Chez les Na, les rites funéraires offrent aux spécialistes rituels, les daba, l’occasion de réciter les noms des lieux traversés par les ancêtres lors de leurs migrations. Par cette récitation, ils accompagnent l’âme du défunt sur le chemin du retour vers le pays des origines, situé dans une montagne de la région.
Les âmes empruntent alors des chemins funéraires qui rejouent les trajectoires historiques du groupe familial. Dans ces chants rituels, une géographie sacrée se dessine : les daba nomment des montagnes à la fois imposantes par leur matérialité et investies d’une force spirituelle, souvent considérées comme divines ou habitées par des esprits. Ils précisent également les directions cardinales que chaque défunt doit suivre pour éviter les esprits néfastes.
À partir de la description de ces rites funéraires, cette conférence propose d’explorer une matrice historique de lieux puissants et de chemins de socialité, reliant passé et présent, intérieur et extérieur, visible et invisible, vivants et morts.
Cette perspective offre un point d’entrée pour comprendre comment la vie sociale des Na s’inscrit dans un continuum de relations — de parenté et à l’environnement — façonné par les interactions entre humains et non-humains, générant ainsi de véritables paysages spirituels.

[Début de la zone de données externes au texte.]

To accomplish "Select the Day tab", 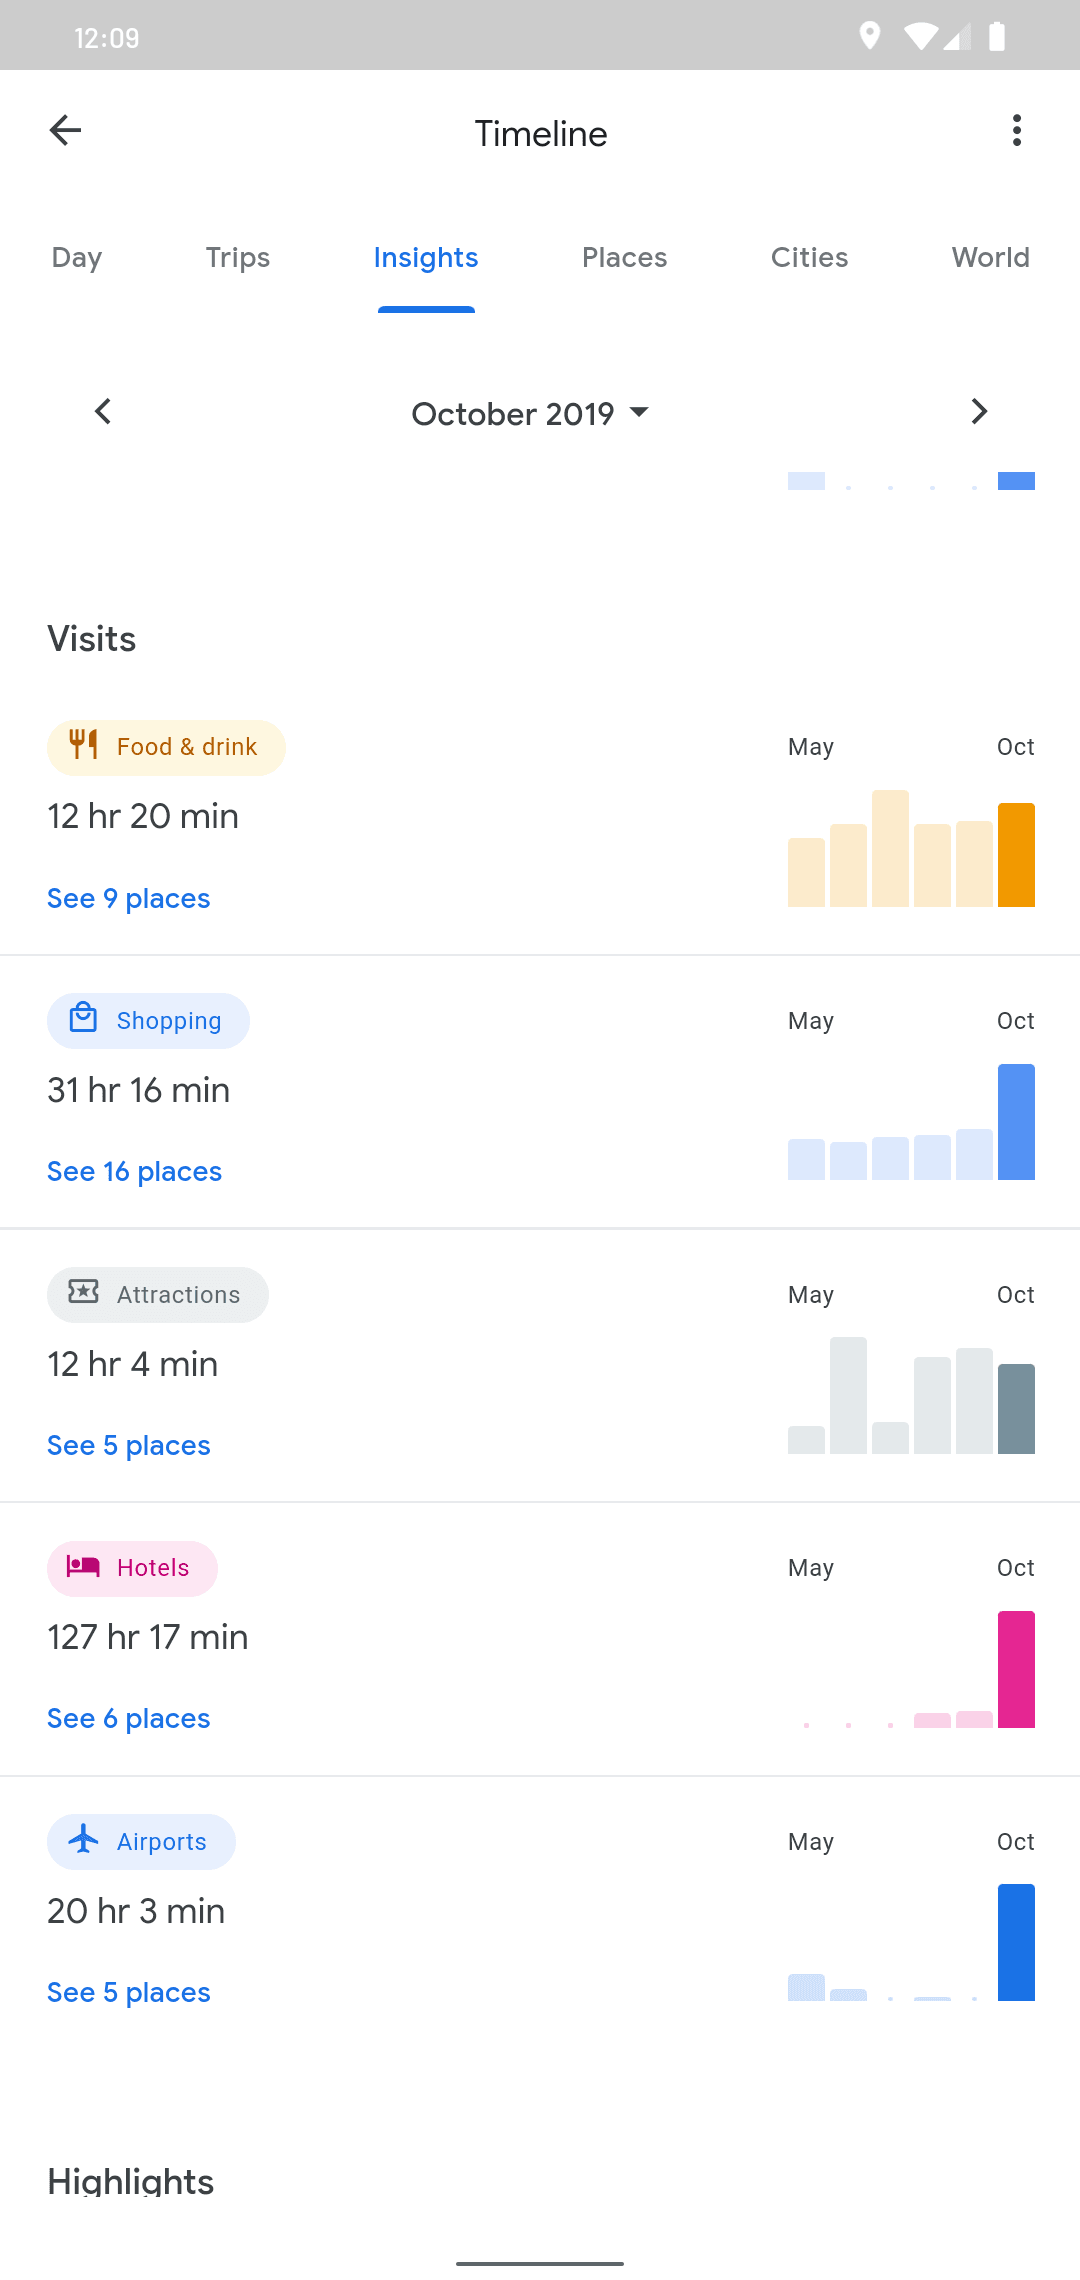I will click(77, 258).
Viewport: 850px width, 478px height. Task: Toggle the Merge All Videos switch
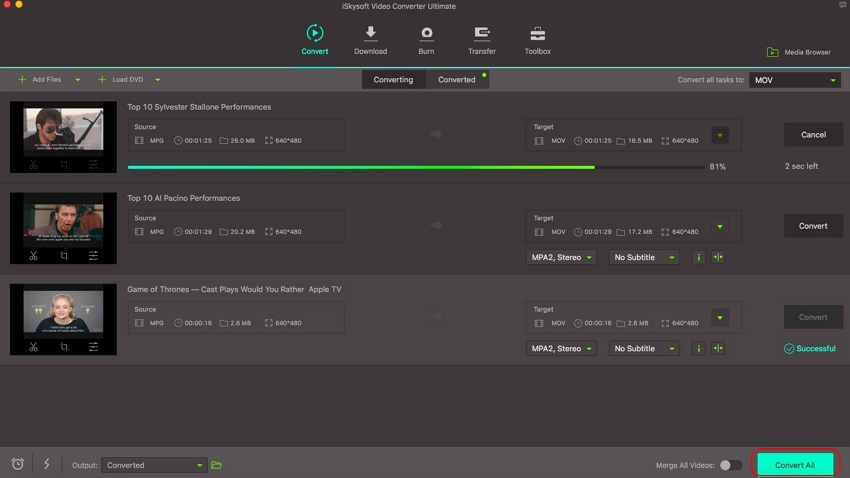coord(731,465)

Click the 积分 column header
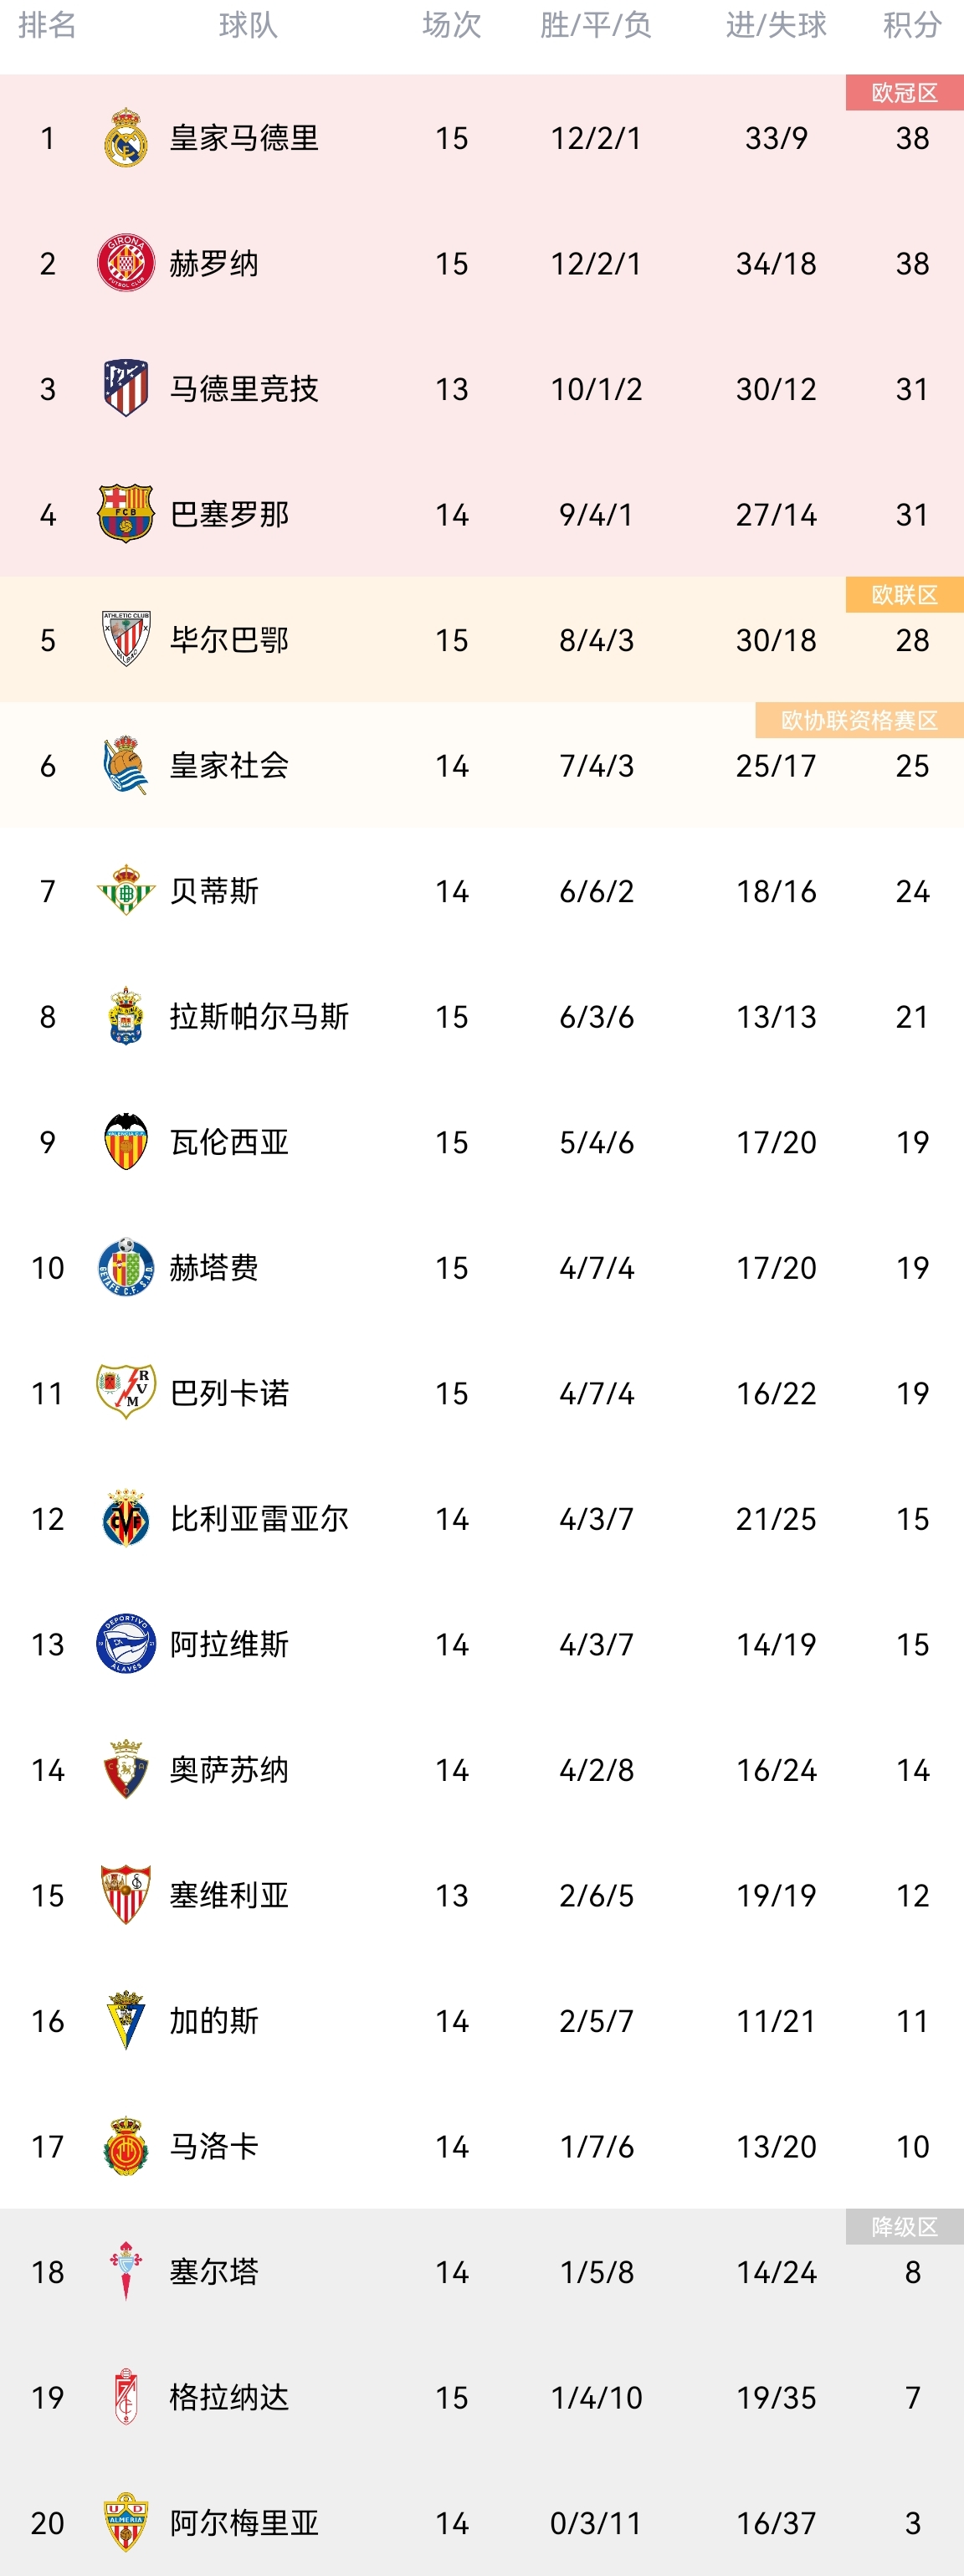[912, 25]
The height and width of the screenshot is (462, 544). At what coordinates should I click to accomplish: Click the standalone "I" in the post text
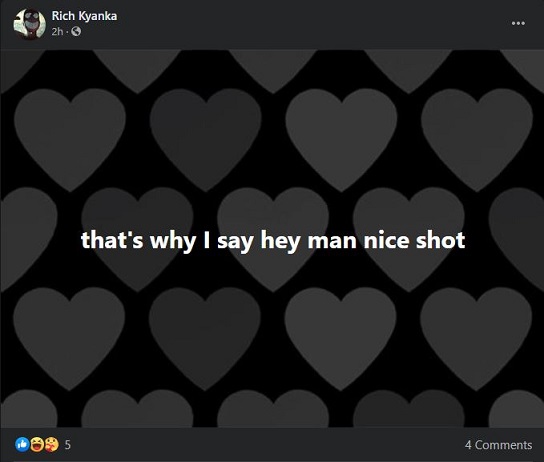pyautogui.click(x=206, y=240)
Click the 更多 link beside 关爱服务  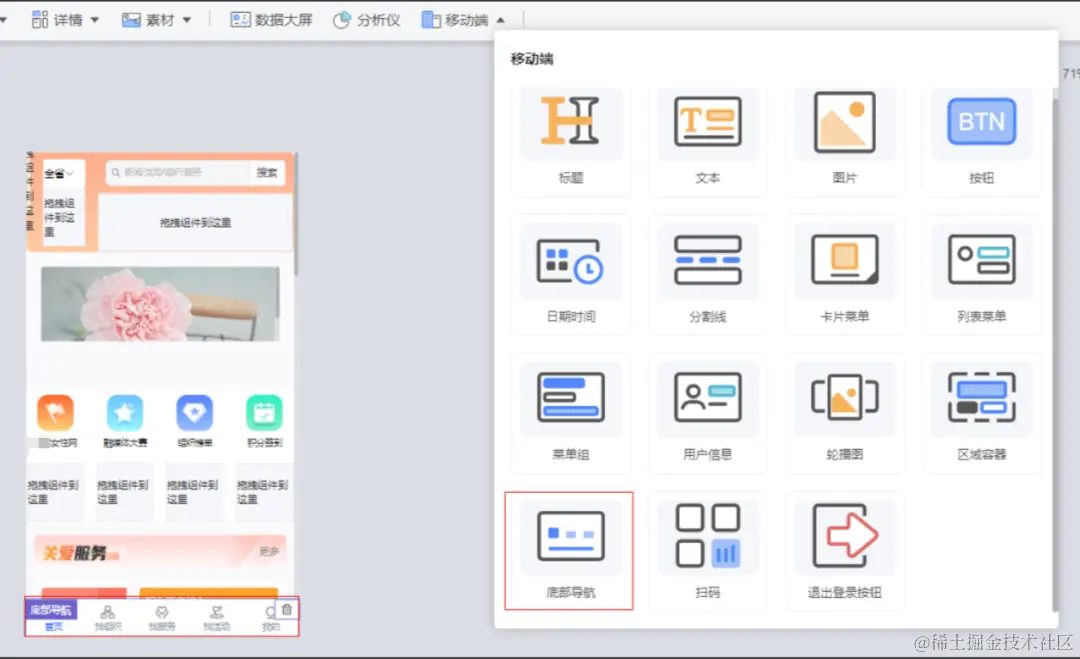[x=271, y=550]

Pascale-Marie Milan est anthropologue, spécialiste des Na de Chine, un cas exemplaire de société matrilinéaire et matrilocale. Après avoir travaillé sur le tourisme et le changement social, elle explore aujourd’hui les formes d’appartenance et de socialité à travers une approche ethnographique des relations entre proches, des rites et des mythes chez les Na. Elle s’appuie sur l’étude des relations entre humains et non-humains dans leur rapport à la nature environnante pour comprendre les logiques locales de la parenté à l’aune de l’espace transethnique que constitue la bordure sino-tibétaine.